→ **Directions for this task**:
Starting with the line that contains "Screen dimensions: 623x440", set down each line through the end of the entries below, exactly and with nothing added.

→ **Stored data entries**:
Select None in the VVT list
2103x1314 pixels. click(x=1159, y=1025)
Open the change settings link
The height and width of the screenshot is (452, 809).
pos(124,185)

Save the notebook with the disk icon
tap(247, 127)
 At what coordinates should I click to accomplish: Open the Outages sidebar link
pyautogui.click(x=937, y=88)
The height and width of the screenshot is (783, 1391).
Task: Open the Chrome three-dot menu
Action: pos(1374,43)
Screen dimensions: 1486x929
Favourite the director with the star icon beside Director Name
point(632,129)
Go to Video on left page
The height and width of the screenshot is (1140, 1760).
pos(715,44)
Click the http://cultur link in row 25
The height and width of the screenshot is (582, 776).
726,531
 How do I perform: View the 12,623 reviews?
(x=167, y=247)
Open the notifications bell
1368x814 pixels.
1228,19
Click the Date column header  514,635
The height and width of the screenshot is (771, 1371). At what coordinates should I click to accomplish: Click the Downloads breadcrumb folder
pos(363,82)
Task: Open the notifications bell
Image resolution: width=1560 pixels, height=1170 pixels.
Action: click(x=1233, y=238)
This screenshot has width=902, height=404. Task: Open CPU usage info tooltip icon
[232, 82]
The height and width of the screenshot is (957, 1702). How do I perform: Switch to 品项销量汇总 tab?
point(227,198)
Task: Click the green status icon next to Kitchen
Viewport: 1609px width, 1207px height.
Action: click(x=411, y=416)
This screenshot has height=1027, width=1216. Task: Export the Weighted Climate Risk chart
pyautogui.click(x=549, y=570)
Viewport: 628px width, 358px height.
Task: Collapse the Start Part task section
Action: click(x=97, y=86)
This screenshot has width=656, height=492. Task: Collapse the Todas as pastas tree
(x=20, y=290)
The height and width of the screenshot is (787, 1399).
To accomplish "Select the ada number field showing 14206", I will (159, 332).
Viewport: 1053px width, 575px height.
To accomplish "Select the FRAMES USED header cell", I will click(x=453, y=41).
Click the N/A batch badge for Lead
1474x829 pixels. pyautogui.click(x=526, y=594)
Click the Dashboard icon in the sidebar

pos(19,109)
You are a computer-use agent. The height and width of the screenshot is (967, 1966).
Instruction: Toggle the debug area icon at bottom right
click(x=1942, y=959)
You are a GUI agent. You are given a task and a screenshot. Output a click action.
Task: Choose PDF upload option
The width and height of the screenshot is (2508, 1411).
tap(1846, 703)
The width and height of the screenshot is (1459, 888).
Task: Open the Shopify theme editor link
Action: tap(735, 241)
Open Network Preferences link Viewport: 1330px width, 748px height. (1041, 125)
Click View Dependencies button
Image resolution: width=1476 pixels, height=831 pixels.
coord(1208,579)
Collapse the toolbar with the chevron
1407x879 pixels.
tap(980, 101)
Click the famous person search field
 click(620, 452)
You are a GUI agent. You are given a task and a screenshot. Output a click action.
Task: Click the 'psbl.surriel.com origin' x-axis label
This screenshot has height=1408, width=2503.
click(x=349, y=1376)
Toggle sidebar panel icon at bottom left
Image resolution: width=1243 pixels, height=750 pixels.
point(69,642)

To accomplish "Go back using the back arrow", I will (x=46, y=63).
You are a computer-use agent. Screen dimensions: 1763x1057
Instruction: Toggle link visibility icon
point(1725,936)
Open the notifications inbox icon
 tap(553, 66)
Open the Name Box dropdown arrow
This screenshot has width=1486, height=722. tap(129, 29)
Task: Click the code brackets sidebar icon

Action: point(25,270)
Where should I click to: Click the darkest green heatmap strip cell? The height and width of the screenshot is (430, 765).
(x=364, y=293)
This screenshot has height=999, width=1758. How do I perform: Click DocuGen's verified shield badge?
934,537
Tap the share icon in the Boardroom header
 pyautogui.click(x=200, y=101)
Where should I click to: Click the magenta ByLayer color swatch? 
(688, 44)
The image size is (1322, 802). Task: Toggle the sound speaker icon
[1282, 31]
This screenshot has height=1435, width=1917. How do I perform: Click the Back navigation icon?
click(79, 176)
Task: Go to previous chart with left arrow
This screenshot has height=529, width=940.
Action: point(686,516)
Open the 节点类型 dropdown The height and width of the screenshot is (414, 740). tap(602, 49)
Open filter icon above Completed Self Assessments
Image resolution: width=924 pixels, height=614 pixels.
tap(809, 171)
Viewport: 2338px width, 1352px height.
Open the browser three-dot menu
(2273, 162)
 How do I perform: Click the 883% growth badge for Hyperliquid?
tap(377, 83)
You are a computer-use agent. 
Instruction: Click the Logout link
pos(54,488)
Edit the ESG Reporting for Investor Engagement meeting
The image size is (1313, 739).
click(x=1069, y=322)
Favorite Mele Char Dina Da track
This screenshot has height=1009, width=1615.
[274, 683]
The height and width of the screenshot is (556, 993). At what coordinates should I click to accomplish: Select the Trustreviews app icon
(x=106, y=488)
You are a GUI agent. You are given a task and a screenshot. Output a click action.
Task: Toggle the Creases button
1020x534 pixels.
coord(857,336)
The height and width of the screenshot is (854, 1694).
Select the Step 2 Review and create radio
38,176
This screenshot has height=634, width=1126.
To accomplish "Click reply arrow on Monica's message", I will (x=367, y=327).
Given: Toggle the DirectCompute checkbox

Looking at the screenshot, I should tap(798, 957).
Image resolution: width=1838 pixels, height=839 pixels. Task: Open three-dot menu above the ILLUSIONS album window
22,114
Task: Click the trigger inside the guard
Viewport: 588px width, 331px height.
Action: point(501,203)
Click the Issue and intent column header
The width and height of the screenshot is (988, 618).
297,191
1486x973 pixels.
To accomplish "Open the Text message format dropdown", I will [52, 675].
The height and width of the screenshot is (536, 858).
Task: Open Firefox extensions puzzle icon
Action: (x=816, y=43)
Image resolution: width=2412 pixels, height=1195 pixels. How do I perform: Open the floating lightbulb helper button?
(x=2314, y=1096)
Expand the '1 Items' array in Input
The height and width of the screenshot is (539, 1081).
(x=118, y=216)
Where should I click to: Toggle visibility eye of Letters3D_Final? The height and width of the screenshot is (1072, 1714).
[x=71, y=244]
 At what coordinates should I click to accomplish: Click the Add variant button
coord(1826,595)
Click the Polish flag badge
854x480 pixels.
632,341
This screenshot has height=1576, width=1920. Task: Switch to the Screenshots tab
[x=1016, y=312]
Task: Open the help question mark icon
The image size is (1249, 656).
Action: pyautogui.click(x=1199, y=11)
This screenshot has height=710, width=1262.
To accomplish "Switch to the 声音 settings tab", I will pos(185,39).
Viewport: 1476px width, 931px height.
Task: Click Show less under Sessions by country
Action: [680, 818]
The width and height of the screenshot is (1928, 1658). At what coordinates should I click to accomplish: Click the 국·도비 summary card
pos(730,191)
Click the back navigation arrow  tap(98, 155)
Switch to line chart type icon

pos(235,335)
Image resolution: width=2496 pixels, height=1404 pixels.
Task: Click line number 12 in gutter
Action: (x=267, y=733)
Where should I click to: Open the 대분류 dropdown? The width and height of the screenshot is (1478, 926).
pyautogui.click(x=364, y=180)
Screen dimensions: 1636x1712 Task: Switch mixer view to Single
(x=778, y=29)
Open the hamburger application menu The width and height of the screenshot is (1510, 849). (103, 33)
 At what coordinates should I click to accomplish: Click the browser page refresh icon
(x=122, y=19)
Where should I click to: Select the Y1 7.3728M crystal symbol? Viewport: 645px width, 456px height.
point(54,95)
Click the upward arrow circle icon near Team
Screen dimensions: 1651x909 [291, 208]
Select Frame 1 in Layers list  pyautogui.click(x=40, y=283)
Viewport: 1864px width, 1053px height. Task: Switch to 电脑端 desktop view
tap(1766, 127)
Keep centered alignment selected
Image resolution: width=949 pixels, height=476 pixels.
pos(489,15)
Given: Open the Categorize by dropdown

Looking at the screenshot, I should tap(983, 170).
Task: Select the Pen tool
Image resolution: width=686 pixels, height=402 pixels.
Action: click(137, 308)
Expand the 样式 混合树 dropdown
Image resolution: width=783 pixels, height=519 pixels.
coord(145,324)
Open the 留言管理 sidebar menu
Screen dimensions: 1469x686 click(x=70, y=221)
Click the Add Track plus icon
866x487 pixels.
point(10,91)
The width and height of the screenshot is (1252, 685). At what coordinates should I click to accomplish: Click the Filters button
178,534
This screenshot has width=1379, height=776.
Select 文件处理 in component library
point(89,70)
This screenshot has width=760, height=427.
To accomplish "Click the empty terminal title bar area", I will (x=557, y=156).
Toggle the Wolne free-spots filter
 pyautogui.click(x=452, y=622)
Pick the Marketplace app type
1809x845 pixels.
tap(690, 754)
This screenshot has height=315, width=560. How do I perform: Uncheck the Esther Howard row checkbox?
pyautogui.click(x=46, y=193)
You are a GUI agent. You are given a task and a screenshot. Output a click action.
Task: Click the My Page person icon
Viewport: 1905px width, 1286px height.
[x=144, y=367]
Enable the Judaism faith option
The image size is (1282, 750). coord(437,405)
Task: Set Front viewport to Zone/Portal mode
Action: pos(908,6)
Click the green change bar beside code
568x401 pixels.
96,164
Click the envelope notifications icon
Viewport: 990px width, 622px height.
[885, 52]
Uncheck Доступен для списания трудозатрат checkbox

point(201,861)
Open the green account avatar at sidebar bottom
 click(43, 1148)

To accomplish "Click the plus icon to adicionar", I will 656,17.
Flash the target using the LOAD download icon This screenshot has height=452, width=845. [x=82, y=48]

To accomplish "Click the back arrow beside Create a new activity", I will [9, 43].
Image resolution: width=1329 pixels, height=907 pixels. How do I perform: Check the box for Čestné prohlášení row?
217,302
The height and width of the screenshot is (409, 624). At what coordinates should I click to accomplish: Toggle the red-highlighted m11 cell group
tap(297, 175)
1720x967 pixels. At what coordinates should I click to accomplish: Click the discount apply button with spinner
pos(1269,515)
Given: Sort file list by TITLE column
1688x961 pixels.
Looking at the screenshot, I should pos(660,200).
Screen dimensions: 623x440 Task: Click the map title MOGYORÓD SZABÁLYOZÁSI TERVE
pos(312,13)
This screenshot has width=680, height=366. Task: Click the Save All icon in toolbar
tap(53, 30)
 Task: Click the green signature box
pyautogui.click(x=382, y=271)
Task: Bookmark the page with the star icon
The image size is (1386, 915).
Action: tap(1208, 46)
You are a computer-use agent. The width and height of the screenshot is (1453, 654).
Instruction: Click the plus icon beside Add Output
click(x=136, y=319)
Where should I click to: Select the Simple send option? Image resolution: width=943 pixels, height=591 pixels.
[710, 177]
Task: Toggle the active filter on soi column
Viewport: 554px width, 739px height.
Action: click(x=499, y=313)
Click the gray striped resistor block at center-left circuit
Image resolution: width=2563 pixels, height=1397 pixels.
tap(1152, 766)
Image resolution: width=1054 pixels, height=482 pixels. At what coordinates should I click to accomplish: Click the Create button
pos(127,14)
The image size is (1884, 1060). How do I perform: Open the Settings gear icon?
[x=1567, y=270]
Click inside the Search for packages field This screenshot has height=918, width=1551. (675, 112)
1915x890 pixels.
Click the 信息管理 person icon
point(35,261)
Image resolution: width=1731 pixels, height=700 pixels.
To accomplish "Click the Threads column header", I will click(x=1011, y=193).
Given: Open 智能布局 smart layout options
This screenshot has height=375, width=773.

→ **Answer to this problem**:
Screen dimensions: 623x440 Task: Click the map title MOGYORÓD SZABÁLYOZÁSI TERVE
pos(312,13)
This screenshot has width=680, height=366. Task: Click the Save All icon in toolbar
tap(53, 30)
 Task: Click the green signature box
pyautogui.click(x=382, y=271)
Task: Bookmark the page with the star icon
The image size is (1386, 915).
Action: tap(1208, 46)
You are a computer-use agent. The width and height of the screenshot is (1453, 654).
Instruction: Click the plus icon beside Add Output
click(x=136, y=319)
Where should I click to: Select the Simple send option? Image resolution: width=943 pixels, height=591 pixels.
[710, 177]
Task: Toggle the active filter on soi column
Viewport: 554px width, 739px height.
Action: click(x=499, y=313)
Click the gray striped resistor block at center-left circuit
Image resolution: width=2563 pixels, height=1397 pixels.
tap(1152, 766)
Image resolution: width=1054 pixels, height=482 pixels. At what coordinates should I click to accomplish: Click the Create button
pos(127,14)
The image size is (1884, 1060). How do I perform: Open the Settings gear icon?
[x=1567, y=270]
Click inside the Search for packages field This screenshot has height=918, width=1551. (675, 112)
1915x890 pixels.
Click the 信息管理 person icon
point(35,261)
Image resolution: width=1731 pixels, height=700 pixels.
To accomplish "Click the Threads column header", I will click(x=1011, y=193).
Given: Open 智能布局 smart layout options
This screenshot has height=375, width=773.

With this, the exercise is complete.